• **TASK INSTRUCTIONS**: Reproduce the data below verbatim, line for line, with the pictures omitted.

• **RECORDS SUPPLIED**:

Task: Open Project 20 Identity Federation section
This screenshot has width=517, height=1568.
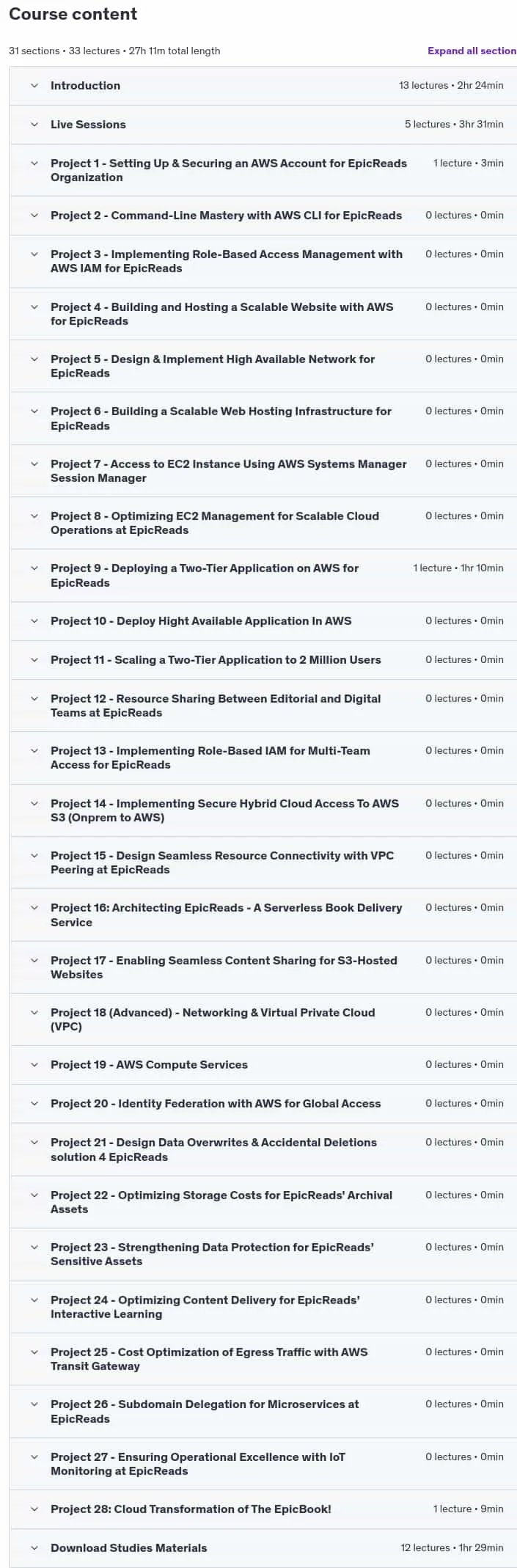Action: (x=216, y=1104)
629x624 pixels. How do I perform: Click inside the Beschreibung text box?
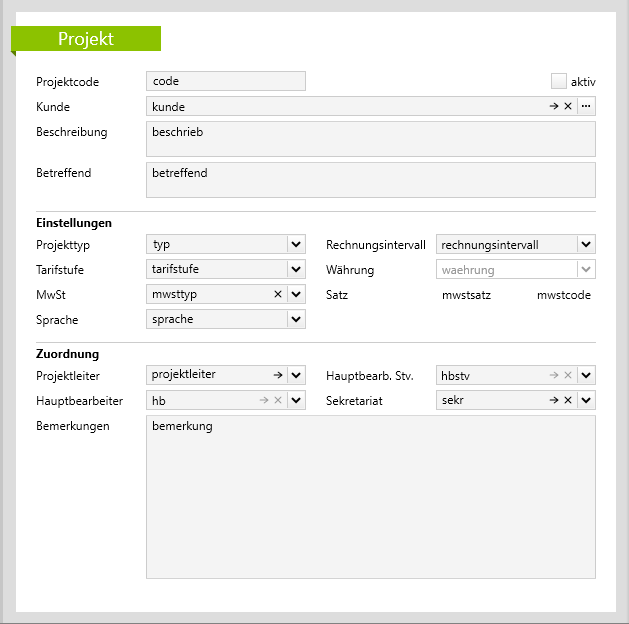[370, 139]
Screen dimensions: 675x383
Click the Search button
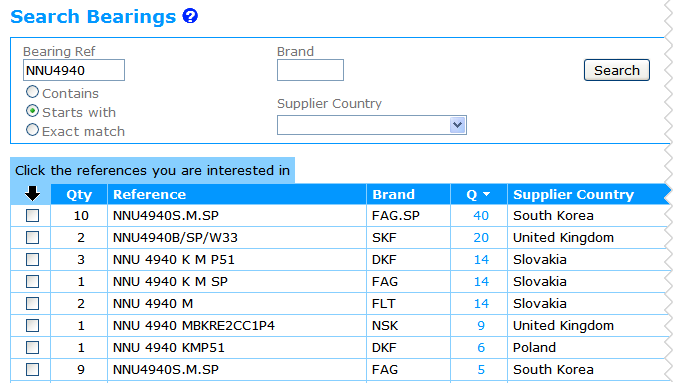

• **EXERCISE RESULT**:
Task: Open Project 20 Identity Federation section
This screenshot has width=517, height=1568.
Action: (x=216, y=1104)
629x624 pixels. How do I perform: Click inside the Beschreibung text box?
[370, 139]
Screen dimensions: 675x383
Click the Search button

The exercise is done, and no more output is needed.